→ **WHAT THE TASK ASKS**
When you reach the line with "VIajes (58, 649)" in the listing below, transcribe it and each line after it up to and including the line with "BizIQ (970, 1915)", exactly and with nothing else.
§ §
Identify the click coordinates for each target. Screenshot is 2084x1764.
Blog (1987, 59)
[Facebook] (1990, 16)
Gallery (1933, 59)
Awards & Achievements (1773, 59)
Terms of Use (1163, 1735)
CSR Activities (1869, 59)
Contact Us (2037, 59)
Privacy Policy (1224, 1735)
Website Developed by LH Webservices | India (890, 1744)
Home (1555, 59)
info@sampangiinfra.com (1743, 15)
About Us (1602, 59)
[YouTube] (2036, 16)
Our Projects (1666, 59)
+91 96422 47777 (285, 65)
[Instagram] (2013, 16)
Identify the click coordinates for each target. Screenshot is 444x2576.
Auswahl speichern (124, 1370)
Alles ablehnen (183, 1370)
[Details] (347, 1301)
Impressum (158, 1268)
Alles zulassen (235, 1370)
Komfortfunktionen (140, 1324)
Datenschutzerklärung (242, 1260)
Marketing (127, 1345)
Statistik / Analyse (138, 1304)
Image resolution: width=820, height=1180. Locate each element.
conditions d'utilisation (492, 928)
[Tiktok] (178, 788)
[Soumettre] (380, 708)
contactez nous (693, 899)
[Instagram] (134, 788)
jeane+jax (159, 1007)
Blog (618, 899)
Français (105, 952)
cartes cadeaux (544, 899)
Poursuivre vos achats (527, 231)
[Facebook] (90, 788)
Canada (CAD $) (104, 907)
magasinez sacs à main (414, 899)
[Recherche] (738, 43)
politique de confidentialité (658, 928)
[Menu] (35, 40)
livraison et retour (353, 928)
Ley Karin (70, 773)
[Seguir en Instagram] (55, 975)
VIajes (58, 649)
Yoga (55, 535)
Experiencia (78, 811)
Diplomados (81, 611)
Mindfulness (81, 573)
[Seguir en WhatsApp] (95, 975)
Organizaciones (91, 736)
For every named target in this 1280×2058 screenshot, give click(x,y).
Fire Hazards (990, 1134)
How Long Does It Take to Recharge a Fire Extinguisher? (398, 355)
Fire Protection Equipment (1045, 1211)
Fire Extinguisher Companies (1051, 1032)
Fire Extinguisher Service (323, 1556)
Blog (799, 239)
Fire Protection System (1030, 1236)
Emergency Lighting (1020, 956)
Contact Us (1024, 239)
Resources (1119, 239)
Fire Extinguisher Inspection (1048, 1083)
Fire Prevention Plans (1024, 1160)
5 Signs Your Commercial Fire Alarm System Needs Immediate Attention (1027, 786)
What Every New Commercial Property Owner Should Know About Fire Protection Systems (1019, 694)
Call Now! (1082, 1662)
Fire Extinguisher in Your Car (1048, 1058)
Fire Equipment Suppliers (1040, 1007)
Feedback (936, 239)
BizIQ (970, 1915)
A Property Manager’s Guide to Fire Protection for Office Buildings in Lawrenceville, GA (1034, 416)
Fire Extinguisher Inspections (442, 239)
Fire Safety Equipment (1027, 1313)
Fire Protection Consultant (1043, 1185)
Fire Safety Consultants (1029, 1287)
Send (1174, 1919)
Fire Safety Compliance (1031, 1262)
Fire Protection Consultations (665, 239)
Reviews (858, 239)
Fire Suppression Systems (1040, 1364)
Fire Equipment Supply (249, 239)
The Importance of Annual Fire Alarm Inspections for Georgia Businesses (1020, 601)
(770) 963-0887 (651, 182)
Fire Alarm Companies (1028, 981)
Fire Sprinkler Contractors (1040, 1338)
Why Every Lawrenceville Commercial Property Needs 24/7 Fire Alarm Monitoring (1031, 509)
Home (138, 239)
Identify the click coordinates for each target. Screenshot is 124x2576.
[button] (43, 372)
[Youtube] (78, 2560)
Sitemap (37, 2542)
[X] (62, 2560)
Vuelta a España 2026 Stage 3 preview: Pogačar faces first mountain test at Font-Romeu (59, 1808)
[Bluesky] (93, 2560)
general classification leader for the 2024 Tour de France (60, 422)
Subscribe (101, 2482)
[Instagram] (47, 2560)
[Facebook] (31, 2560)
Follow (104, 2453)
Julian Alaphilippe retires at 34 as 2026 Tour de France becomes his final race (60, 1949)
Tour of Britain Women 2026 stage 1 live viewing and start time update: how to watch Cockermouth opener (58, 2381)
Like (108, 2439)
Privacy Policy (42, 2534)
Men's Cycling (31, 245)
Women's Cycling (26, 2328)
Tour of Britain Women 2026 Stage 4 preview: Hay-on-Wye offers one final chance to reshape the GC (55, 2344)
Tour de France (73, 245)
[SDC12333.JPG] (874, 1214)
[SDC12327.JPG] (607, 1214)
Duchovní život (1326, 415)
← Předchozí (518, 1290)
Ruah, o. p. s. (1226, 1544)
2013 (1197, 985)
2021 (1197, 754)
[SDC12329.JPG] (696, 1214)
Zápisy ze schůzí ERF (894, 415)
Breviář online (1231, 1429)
§ §
→ **EXERCISE ANSWER**
VIajes (58, 649)
Yoga (55, 535)
Experiencia (78, 811)
Diplomados (81, 611)
Mindfulness (81, 573)
[Seguir en WhatsApp] (95, 975)
Organizaciones (91, 736)
For every named target in this 1280×2058 screenshot, give click(x,y).
Fire Hazards (990, 1134)
How Long Does It Take to Recharge a Fire Extinguisher? (398, 355)
Fire Protection Equipment (1045, 1211)
Fire Extinguisher Companies (1051, 1032)
Fire Extinguisher Service (323, 1556)
Blog (799, 239)
Fire Protection System (1030, 1236)
Emergency Lighting (1020, 956)
Contact Us (1024, 239)
Resources (1119, 239)
Fire Extinguisher Inspection (1048, 1083)
Fire Prevention Plans (1024, 1160)
5 Signs Your Commercial Fire Alarm System Needs Immediate Attention (1027, 786)
What Every New Commercial Property Owner Should Know About Fire Protection Systems (1019, 694)
Call Now! (1082, 1662)
Fire Extinguisher in Your Car (1048, 1058)
Fire Equipment Suppliers (1040, 1007)
Feedback (936, 239)
BizIQ (970, 1915)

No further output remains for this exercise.